At my Public Library, when I see an interesting title and then notice it has one of the NYT review list stickers or blurb on it, I slide it back in place and move on to something else. The NYT, just as Madison Avenue and network TV have done, works too hard at trying to sculpt the thinking of Americans. Actually, they're scalping it.

Tuesday, March 22, 2011

New Book Release Dates

It's Spring, and many publishing houses are releasing their new titles. I have several friends whose books are due out soon. My friend Linda Leaming, who wrote Married to Bhutan, is rightfully excited about the April 1st release date for her book. She has encouraged people to preorder the book as preorders are suppose to push interest in a title. So I popped over to Barnes and Noble online to do just that—to preorder—but no need; the book is already in stock and on sale—AT A SIGNIFICANT DISCOUNT. Gasp! The same is true at Amazon; Amazon even offers a Kindle version, at a few pennies less than the discounted DTB.

Doesn't a release date mean anything?

I decided to check on other friends' titles. Charlotte Hinger's second mystery for Poisoned Pen Press, Lethal Lineage...I got the date wrong. It was released March 1st, but by golly, it's at a reduced price too.

Next stop, Michael Sims. I know his schedule includes readings for one of his Penguin Classics, The Penguin Book of Victorian Women in Crime, that came out in January, but The Story of Charlotte's Web is not to be released until June. Or is it? Ah! 7 June is the release date and, yes, preorder is still in place at a reduced price, no less.

And these discounts before the book is officially on the market—do the publishers arrange for that? It really doesn't seem economically sound, but maybe I'm missing something. At least the authors take isn't reduced.

To drum up a bit more business, I decided to go back to B&N and post the review I wrote for Leaming's book, but, sadly, that wasn't possible. I hadn't purchased the book from them, so I can't write a review. Of course, B&N didn't tell me that, they just kept declining my "submit" and I assume that's why (I read all the rules and directions, really I did!).

I'm making a trek to town tomorrow and will stop by my local independent bookseller to "preorder" my books. That should generate interest and improve sales demographics. And as for release dates...I'll put no stock in those anymore.

Sunday, March 20, 2011

The Girl Who Fell From the Sky - Review

I borrowed this book from my Public Library, but I might well buy a copy for my home shelves.
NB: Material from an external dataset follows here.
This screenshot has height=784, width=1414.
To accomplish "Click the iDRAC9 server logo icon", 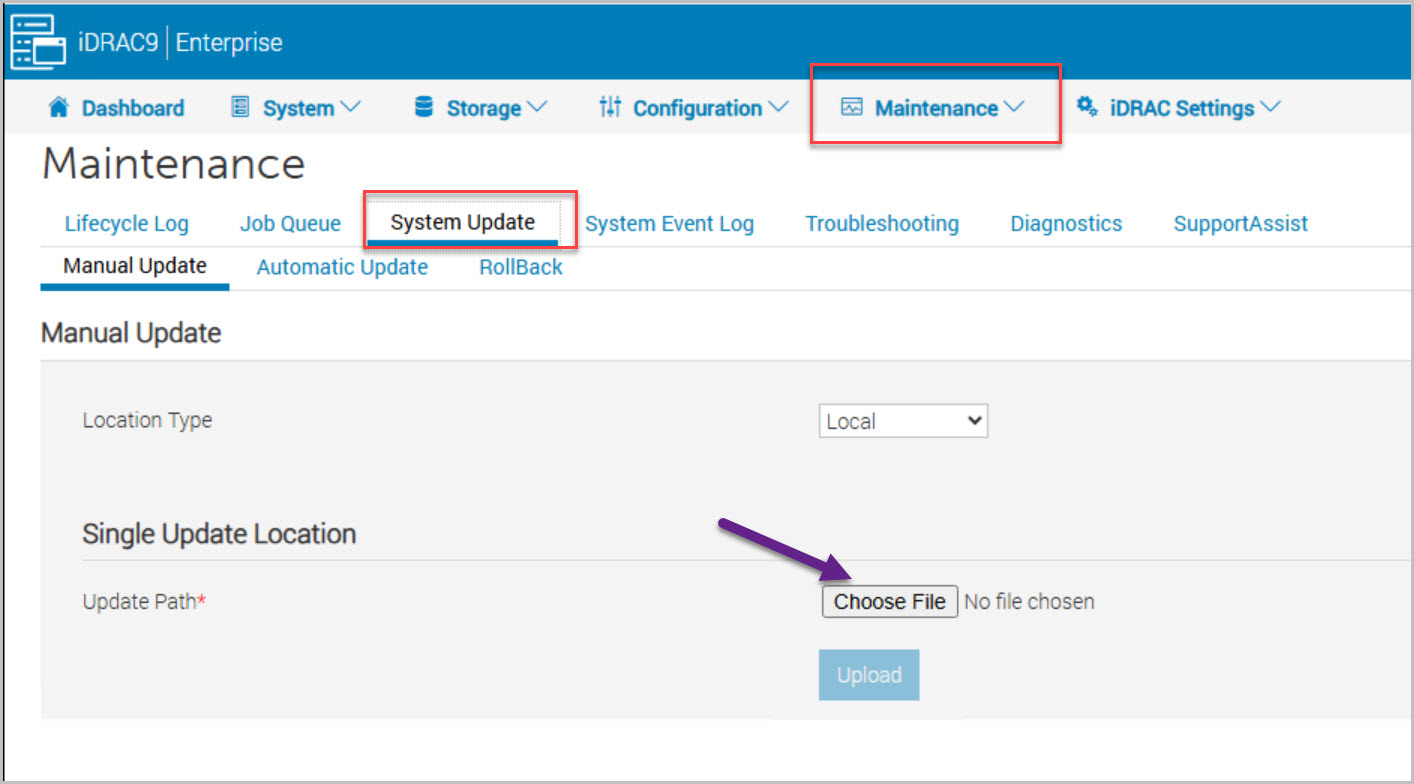I will [x=38, y=42].
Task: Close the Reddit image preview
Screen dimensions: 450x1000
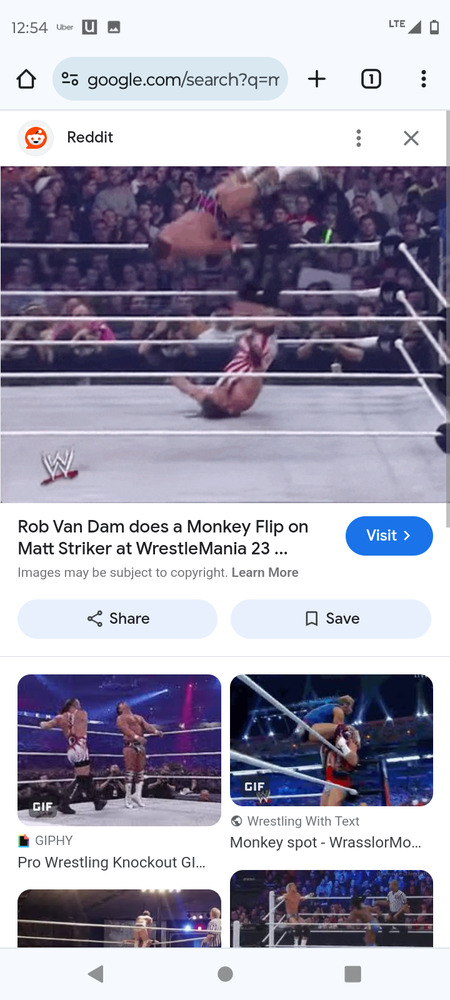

This intricate and well-conceived novel by Heidi Durrow gives a different glimpse into the plural American society. Beginning in 1982, with a six year story line, the reader learns of Rachel (told in first person) who has suffered a horrific family accident that leaves her the only survivor. At age eleven, she is taken from Chicago to Portland, Oregon to live with her paternal grandmother. She is suddenly part of a black community. Not long before this, Rachel had made another move: with her Danish mother and two siblings from a European military environment to Chicago: her black GI father was left behind.

Rachel's emotional assimilation to both changes defines her intelligence and strong character. She is intent to make herself a new girl. On page 10, Rachel reports: "When something starts to feel like hurt, I put it in this imaginary bottle inside me. It's blue glass with a cork stopper." Everything goes in there, joining the major event that has her being a "new girl."

The reader learns of this event through back story with fascinating characters. Presented in third person, each character name is the chapter heading: Laronne, Jamie (who becomes Brick), Nella (Rachel's mother), Roger (Rachel's father). With deft integration of these stories, the tragedy that relocated Rachel to Portland becomes clear.

Durrow flawlessly presents other vivid characters, creating a tapestry of Rachel's Portland life as she matures and survives in a changing global society and Portland neighborhood. This multitudinous presentation intrigued me as an author and an editor. I can understand why this book won the 2008 Bellwether Prize for Fiction (for literature of social responsibility). It has also been chosen as the March 2011 Costco Book of the Month.

The Girl Who Fell From The Sky, while portraying some racial constants and restrictions, is about family and personal strength. It's a book that launches discussions and fosters introspection. I'm so glad I read it.

Thursday, March 17, 2011

In the Shadow of the Cypress - Review

I borrowed this book from my Public Library, with hopes (encouraged by the jacket flap info) of having an interesting story and presentation.

I was disappointed.

The story is in two parts, with the historical segment of finding artifacts near the Pacific Grove Chinese community in 1906. The interest, consternation and subsequent handling of the items covers the first half of the book. Then is the contemporary story of Charles (Luke) Lucas who stumbles upon some of the 1906 information and begins his own quest to learn more.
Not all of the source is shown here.